今回も、第7回・第8回の内容をまとめてレポートとする。

 第7回情報リテラシー講義の内容は、「位置情報で激変した生活習慣」についての講義だった。
 今日まで、ソーシャルメディアというものは耐えず成長を遂げてきたが、今やソーシャルメディアは、一般人が政府などの強力な権力を持つ相手に対して抵抗するための手段となりつつある。その例の1つとして、機密告発サイトWikiLeaksがある。ハッカーがサーバー内の暗号を解読して機密情報を入手し、それらをジャーナリストへと流し、ジャーナリストはWikiLeaksやメディアに対して裏付け取材を行うというものだ。WikiLeaksは政府にとって強大な存在であり、その権力さえも侵されてしまいかねないほどの組織だ。

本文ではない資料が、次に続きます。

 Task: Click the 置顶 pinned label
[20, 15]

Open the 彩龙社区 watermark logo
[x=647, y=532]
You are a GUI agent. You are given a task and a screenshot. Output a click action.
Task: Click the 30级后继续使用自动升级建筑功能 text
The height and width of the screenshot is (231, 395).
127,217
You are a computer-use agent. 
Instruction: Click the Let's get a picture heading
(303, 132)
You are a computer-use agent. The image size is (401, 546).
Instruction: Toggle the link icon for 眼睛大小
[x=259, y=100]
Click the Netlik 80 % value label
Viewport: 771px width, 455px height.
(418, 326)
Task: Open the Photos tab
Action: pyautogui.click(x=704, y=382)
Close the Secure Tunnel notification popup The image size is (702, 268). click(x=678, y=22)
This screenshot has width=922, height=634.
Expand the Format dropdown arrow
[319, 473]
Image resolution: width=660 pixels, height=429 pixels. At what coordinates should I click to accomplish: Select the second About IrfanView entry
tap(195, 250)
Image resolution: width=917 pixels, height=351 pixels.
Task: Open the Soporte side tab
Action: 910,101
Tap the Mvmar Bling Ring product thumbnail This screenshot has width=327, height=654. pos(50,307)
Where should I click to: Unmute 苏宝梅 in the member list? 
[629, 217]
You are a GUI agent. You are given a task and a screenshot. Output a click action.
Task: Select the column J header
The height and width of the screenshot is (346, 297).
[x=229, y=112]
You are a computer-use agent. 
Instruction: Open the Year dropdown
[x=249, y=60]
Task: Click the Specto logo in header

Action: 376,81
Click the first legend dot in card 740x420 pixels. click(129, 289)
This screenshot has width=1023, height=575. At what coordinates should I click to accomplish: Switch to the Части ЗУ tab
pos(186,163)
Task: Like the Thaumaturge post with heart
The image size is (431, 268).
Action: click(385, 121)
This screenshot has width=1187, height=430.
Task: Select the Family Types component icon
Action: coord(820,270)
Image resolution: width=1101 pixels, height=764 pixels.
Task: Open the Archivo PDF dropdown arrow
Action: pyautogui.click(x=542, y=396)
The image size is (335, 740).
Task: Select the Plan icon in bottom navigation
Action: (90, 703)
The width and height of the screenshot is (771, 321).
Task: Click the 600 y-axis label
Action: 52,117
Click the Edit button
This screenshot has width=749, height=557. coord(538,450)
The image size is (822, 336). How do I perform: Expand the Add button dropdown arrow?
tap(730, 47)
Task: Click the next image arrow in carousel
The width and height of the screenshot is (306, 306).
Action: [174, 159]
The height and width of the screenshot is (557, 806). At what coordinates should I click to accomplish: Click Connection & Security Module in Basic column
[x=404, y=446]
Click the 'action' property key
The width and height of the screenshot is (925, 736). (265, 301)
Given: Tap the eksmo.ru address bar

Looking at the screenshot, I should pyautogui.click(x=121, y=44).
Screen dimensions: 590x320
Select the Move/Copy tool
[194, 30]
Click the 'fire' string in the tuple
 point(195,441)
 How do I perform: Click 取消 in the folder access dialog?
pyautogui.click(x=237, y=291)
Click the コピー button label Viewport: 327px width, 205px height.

 WikiLeaksの他にも、強者に抵抗する団体の分かりやすい例としてテロ組織がある。しかし一言にテロ組織と言っても、その内部は組織によって異なる。たとえば、アルカイダはビンラディンというリーダーの下で動いていたが、近年多くの国を騒がせているISISにはリーダーが存在しない。前者は統率者がいる分団結が強いが、リーダーがいなくなってしまえば組織としての活動が非常に困難になる。しかし後者は統率者がいないため、組織の者をいくら拘束してもその活動を止めることは難しい。リーダーの有無がテロ組織には大きな影響を与えているのである
 また、位置情報はネット回線が圏外で繋がっていなくても利用することはできる。これは圏外・機内モード時にも利用することができるということであり、災害等が起きた際の活躍が予想される。この機能はスマホなどの小型端末だけでなくパソコンなどにも応用されており、Wi-Fiで位置情報を特定することが出来る。GPSよりもその精度はやや劣るが、それでも十分な利用価値があると見込まれている。この位置情報特定機能は多くの人に利用されており、日常生活においては近くの店舗やスポットなどを調べる際に多く用いられている。その際「近くの」という検索キーワードが多く用いられているが、「コンビニ」「ラーメン店」など「近くの」というキーワードを入力せずとも自動的に近くの店舗を調べることができる機能も備わっている。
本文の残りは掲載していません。